Ese caminar sin disfrutar de los vericuetos del sendero; sin entusiasmarnos por el viaje ni detenernos en la tierra, obsesionados como estamos por llegar al final de la senda.

Morimos por poseer la consumación que nos hemos fijado y que ha construido la sociedad y nuestros sueños. O los sueños impuestos por la sociedad. Una meta que nos ofrece la recompensa -o no- del puesto de responsabilidad, de ese matrimonio con hijos que visten manos extrañas cada mañana, de una casa que no será sino propiedad de 20 dígitos y que con suerte disfrutarán los niños que nuestras esperas convirtieron en ajenos. Una jubilación que llegará enferma porque la primera recompensa no era otra sino la postración ante el trabajo.

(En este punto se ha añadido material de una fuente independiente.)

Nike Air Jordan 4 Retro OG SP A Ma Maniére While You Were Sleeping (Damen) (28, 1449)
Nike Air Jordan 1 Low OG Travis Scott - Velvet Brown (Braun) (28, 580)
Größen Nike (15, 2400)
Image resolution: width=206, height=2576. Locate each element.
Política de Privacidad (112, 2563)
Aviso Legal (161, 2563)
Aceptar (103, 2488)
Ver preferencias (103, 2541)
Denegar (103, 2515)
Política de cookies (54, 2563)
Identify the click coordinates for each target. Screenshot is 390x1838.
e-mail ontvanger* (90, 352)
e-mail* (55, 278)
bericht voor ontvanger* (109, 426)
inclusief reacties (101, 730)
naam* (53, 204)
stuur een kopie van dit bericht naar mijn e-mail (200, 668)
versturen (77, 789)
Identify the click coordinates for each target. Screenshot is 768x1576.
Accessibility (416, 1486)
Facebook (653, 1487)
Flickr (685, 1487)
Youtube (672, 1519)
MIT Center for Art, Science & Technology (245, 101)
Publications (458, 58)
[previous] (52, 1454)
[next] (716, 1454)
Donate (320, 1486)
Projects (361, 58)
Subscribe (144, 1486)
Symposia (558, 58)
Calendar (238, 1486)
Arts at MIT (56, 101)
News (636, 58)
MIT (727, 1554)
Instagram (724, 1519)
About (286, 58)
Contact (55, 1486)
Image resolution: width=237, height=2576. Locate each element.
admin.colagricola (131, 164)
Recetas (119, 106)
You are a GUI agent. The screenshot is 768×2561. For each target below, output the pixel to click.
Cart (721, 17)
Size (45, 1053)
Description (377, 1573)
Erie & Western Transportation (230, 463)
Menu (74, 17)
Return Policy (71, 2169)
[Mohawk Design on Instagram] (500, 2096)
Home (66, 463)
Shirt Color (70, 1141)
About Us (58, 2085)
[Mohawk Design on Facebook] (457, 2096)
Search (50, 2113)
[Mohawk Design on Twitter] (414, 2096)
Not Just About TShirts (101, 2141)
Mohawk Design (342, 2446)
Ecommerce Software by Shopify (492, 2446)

Me pregunto en qué manual están escritas las esperas colectivas a las que debemos someternos a costa de nuestros sueños y de la propia individualidad. En qué momento nos hacen firmar ese contrato lleno de cláusulas abusivas. En qué momento aceptó Carmen y todos nosotros. En qué antesala hicimos nuestras las expectativas globales que la mayoría- creyéndonos dueños e inéditos- asumimos como símbolo de nuestra individualidad.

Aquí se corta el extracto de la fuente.